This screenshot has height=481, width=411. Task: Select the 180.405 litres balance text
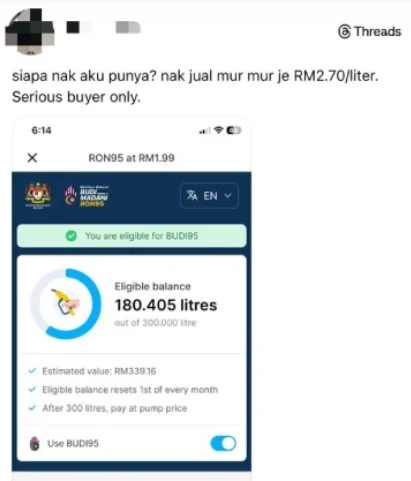coord(166,305)
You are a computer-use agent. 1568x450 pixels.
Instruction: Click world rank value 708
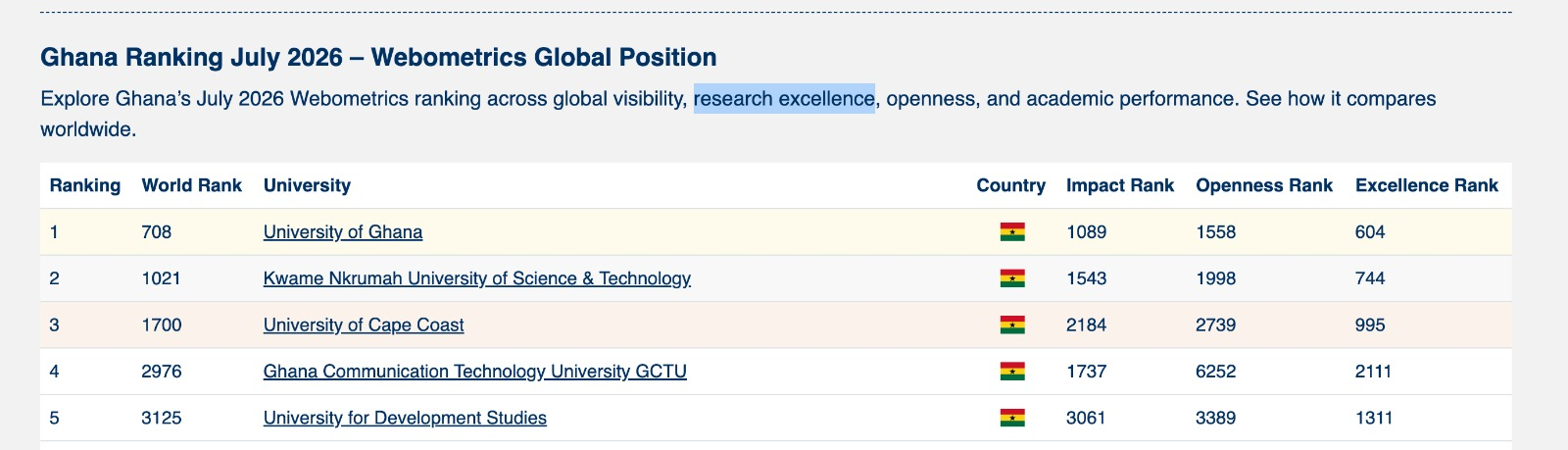pyautogui.click(x=157, y=232)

========

### [Exercise description]
Copy every line of the records above word for word, leaving out the pictures.

### [Answer for this exercise]
This screenshot has height=481, width=411. Task: Select the 180.405 litres balance text
coord(166,305)
You are a computer-use agent. 1568x450 pixels.
Instruction: Click world rank value 708
pyautogui.click(x=157, y=232)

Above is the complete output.